SET PROBLEM:
Shift the answer coordinates by adding -76 to each number, and write out again the entries from the line containing "The image size" through the line containing "point(749,509)", with both lines and the requests included. Leave the pictures out.

EXTRACTED MATERIAL:
[START]

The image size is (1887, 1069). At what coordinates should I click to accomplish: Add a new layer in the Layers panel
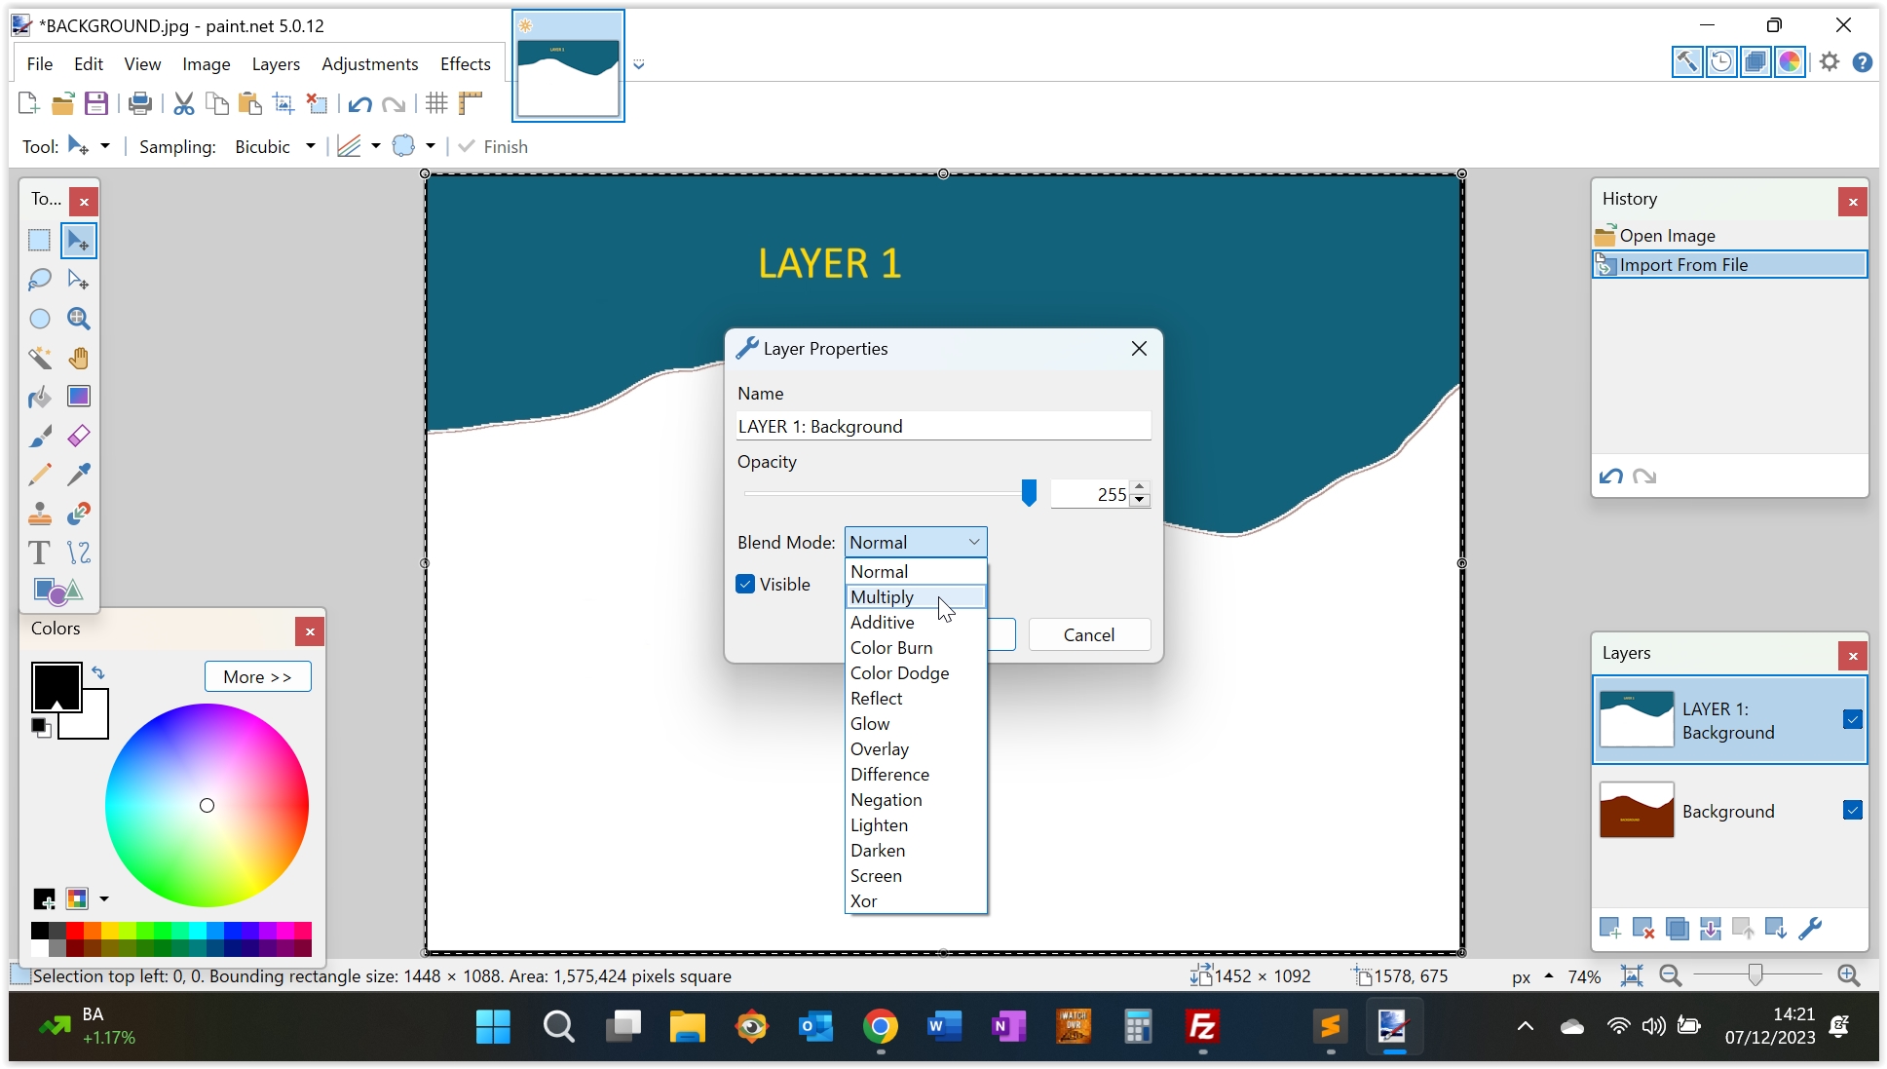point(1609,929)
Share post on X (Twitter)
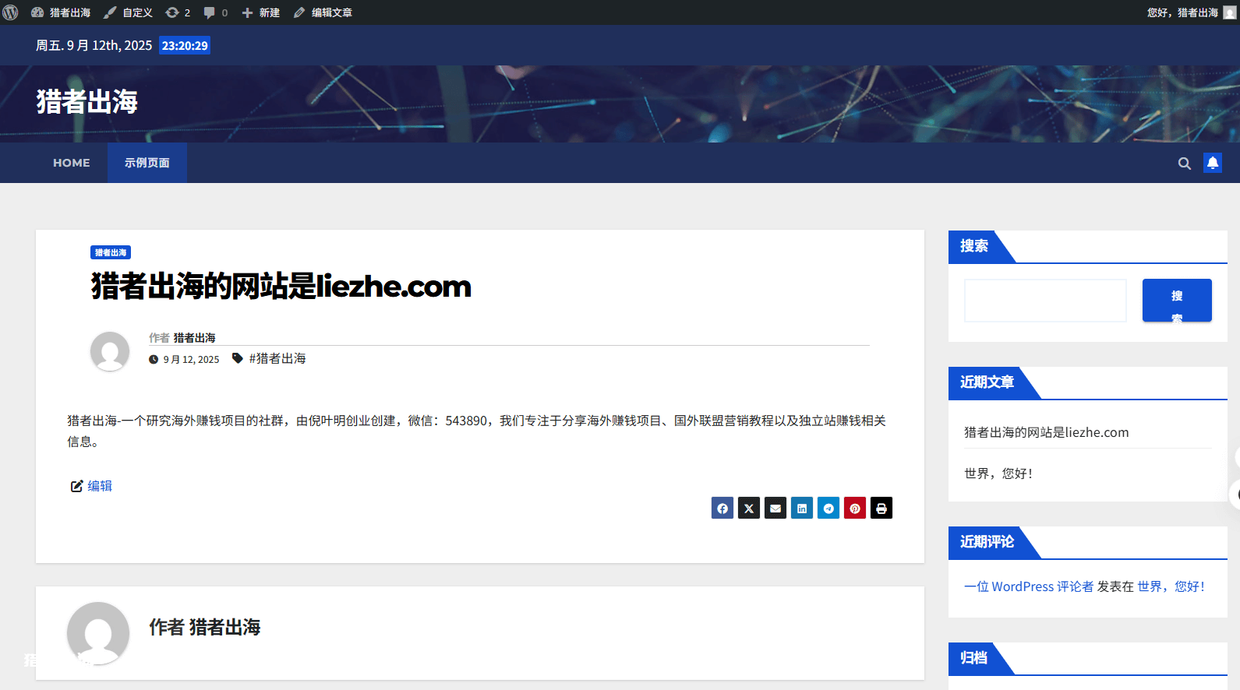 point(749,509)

[END]
[START]

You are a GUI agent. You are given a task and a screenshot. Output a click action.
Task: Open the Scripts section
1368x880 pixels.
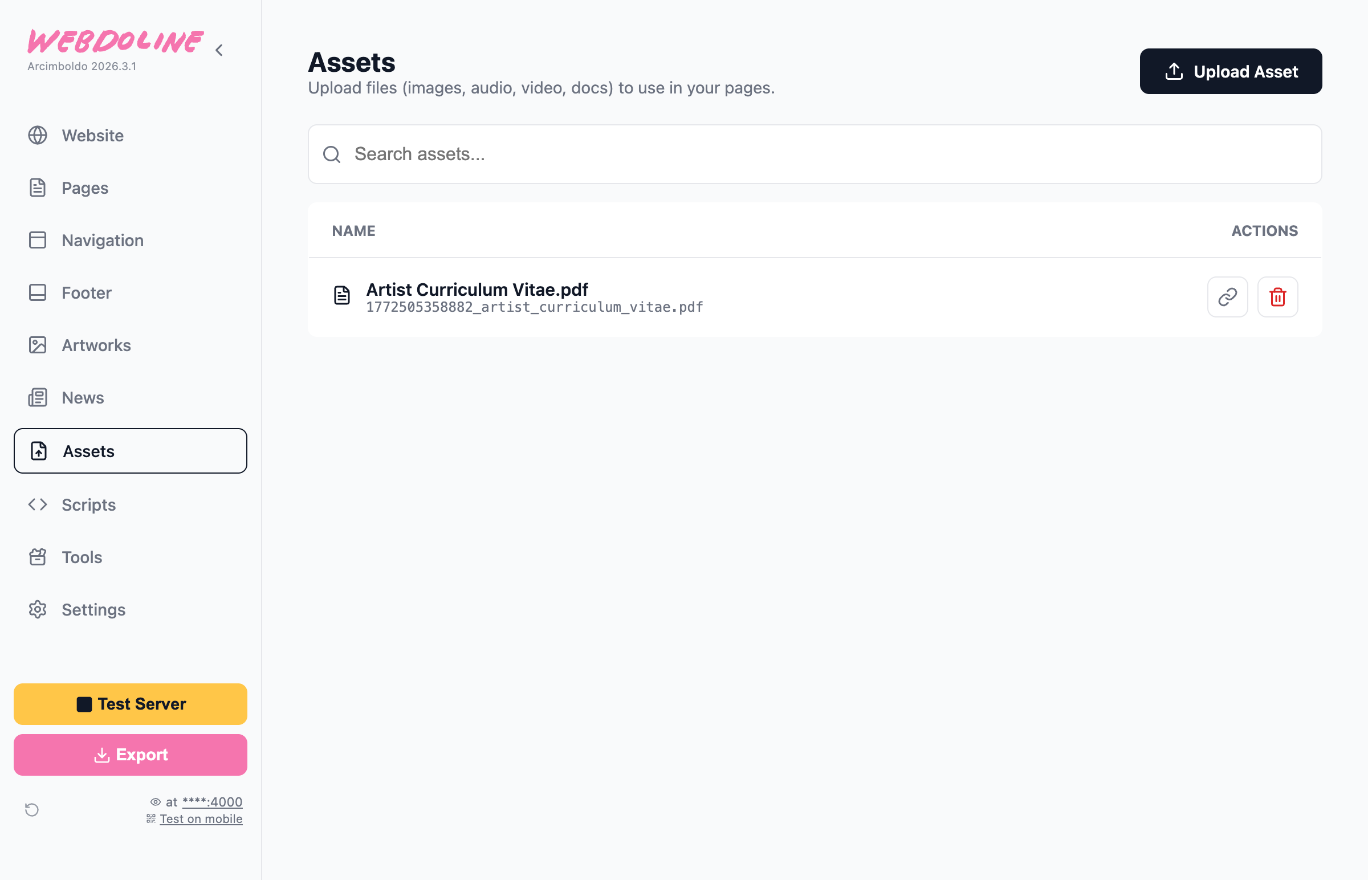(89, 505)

[END]

THE ANSWER:
The image size is (1887, 1069). At what coordinates should I click to accomplish: Add a new layer in the Layers panel
point(1533,853)
Share post on X (Twitter)
 point(673,433)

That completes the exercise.